Wenn dabei von Gewalt die Rede ist, dann ist immer körperliche Gewalt gemeint, aber "bloß" "normale" Gewalt unter Erwachsenen: Prügel, Schlägereien und Vergewaltigung. Ich spreche nicht von Folter, von Kindesmissbrauch, nicht von Waffen und erst Recht nicht von Krieg. Ich spreche aber auch nicht von verbaler Gewalt, institutioneller Gewalt oder Staatsgewalt. Was übrig bleibt ist immer noch ein weites Feld.

Für friedliebende Menschen ist der Gedanke, dass Gewalt notwendig sein könnte oft schwer zu ertragen. Dann denken wir an die Opfer von Gewalt. Andererseits sind wir überwiegend bereit, Gewalt in Notwehrsituationen, als Verteidigung zu rechtfertigen. Um einen Peiniger zu überwinden können wir Gewalt sogar befreiend denken. Und schließlich kann Gewalt Teil eines sportlichen Kräftemessens sein. Maximal kultiviert im Judo, maximal entfesselt in den Mixed Martial Arts Turnieren der UFC.

Das Körperliche allein - Schläge zum Beispiel - ist also nicht der Grund weshalb wir Gewalt ablehnen, sondern die Unterwerfung des Opfers und dessen unfreiwillige und unverschuldete Rolle. Daran unterscheiden wir in erster Linie zwischen gerechter und schlechter Gewalt, zwischen Schlägerei und Boxkampf, Angriff und Notwehr, Raubüberfall und Polizeieinsatz, Unterdrückung und Revolte.

Die Ansicht, oder der Anspruch, waffenlose Kampfkunst bedeute Verteidigen ohne Verletzen, speist sich vielleicht aus dem Wunsch nach einer gerechten Gewalt, die nur zurückzahlt, oder einem magischen Schutz vor Gewalt, einem mythischen Airbag, oder sie speist sich einfach aus unseren geliebten Kung Fu Filmen, in denen edle Meister Wurfsterne mit Essstäbchen fangen. Verteidigen ohne zu Verletzen ist natürlich ein Ideal dem wir nacheifern können und sollen, und es kommt auch häufig genug vor, dass Angreifer, Schläger oder Räuber, von ihrem Opfer bei der ersten Gegenwehr ablassen. Aber falls sie das nicht tun bleibt uns nur, die Angreifer rasch kampfunfähig zu machen, oder zumindest so lange in Schock zu versetzen, dass wir fliehen können. Beides ist ohne Verletzung, oder zumindest die Inkaufnahme von Verletzungen, ohne den Einsatz von Gewalt, nicht zu erreichen. Mister Spocks Schultergriff ist Kino.

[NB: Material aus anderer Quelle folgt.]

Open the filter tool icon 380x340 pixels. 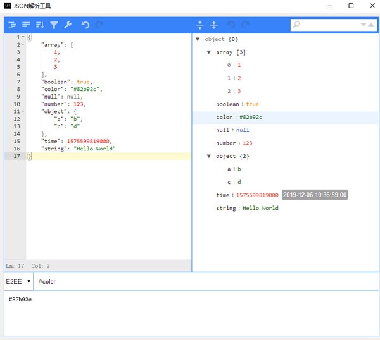54,25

Und Judo? Aikido? Beides großartige Budokünste, aber "friedlich" sind sie nur in dem Sinne, dass sie nicht offensiv sind, nicht hinsichtlich der Trefferwirkung. Auf Straßenpflaster kann ein Judowurf so fatal sein wie ein Faustschlag. Und diejenigen Techniken des Aikido, die keine Würfe sind, sind geeignet um Gelenke auszukugeln. Außerdem ändert das technische Arsenal nichts daran, dass ein Angreifer der nicht aufhört anzugreifen, kampfunfähig zu machen ist. Ob dies erfolgt indem man ihm etwas gegen den Kopf schlägt, oder den Kopf gegen etwas schlägt ist dann ein technisches Detail, dass an der notwendigen Brutalität des Aktes nichts ändert.

In meiner persönlichen Erfahrung, und das ist vielleicht sogar ein Lichtblick, suchen die meisten Gewalttäter ein Opfer und keinen Gegner (bzw. diejenigen, die Gegner suchen, suchen unter Ihresgleichen). Schon resolutes Auftreten kann eine Menge Ärger verhindern, und entschlossene Gegenwehr tatsächlich Schlägereien beenden bevor sie richtig beginnen. Aber natürlich gilt das nicht für alle Angriffe, und auch das resolute Auftreten muss getragen werden vom unbeugsamen Willen oder vom wilden Entschluss, sich nicht unterkriegen zu lassen.